All lines from the one with "Click the paragraph" through the end of the records below are to be given again exactly, and nothing else.

[Stored items]
○ ○ ○

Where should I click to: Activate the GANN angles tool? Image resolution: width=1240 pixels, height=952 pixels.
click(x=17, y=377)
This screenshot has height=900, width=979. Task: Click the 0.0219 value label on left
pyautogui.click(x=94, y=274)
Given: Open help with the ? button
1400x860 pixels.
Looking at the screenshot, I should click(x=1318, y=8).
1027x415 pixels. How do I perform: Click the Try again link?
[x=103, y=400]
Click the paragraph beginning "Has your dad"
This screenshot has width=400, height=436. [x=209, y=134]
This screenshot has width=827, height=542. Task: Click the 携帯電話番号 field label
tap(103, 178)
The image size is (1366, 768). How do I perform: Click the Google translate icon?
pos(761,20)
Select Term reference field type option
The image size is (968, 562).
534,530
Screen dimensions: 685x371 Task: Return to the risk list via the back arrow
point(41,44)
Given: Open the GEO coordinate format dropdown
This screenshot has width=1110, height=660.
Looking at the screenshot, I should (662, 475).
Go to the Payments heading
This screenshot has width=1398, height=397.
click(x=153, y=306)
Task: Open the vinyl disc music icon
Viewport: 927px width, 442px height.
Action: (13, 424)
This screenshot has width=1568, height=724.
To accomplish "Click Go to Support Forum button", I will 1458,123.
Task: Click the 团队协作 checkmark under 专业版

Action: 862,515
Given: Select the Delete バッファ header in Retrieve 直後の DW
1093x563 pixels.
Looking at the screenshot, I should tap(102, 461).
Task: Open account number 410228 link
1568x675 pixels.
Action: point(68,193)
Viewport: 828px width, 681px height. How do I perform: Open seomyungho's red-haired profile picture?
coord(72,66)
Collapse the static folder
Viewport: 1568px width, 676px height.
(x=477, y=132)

○ ○ ○

#### Result
Click the paragraph beginning "Has your dad"
This screenshot has width=400, height=436. [x=209, y=134]
This screenshot has width=827, height=542. Task: Click the 携帯電話番号 field label
tap(103, 178)
The image size is (1366, 768). How do I perform: Click the Google translate icon?
pos(761,20)
Select Term reference field type option
The image size is (968, 562).
534,530
Screen dimensions: 685x371 Task: Return to the risk list via the back arrow
point(41,44)
Given: Open the GEO coordinate format dropdown
This screenshot has width=1110, height=660.
Looking at the screenshot, I should (662, 475).
Go to the Payments heading
This screenshot has width=1398, height=397.
click(x=153, y=306)
Task: Open the vinyl disc music icon
Viewport: 927px width, 442px height.
Action: (13, 424)
This screenshot has width=1568, height=724.
To accomplish "Click Go to Support Forum button", I will 1458,123.
Task: Click the 团队协作 checkmark under 专业版

Action: 862,515
Given: Select the Delete バッファ header in Retrieve 直後の DW
1093x563 pixels.
Looking at the screenshot, I should tap(102, 461).
Task: Open account number 410228 link
1568x675 pixels.
Action: point(68,193)
Viewport: 828px width, 681px height. How do I perform: Open seomyungho's red-haired profile picture?
coord(72,66)
Collapse the static folder
Viewport: 1568px width, 676px height.
(x=477, y=132)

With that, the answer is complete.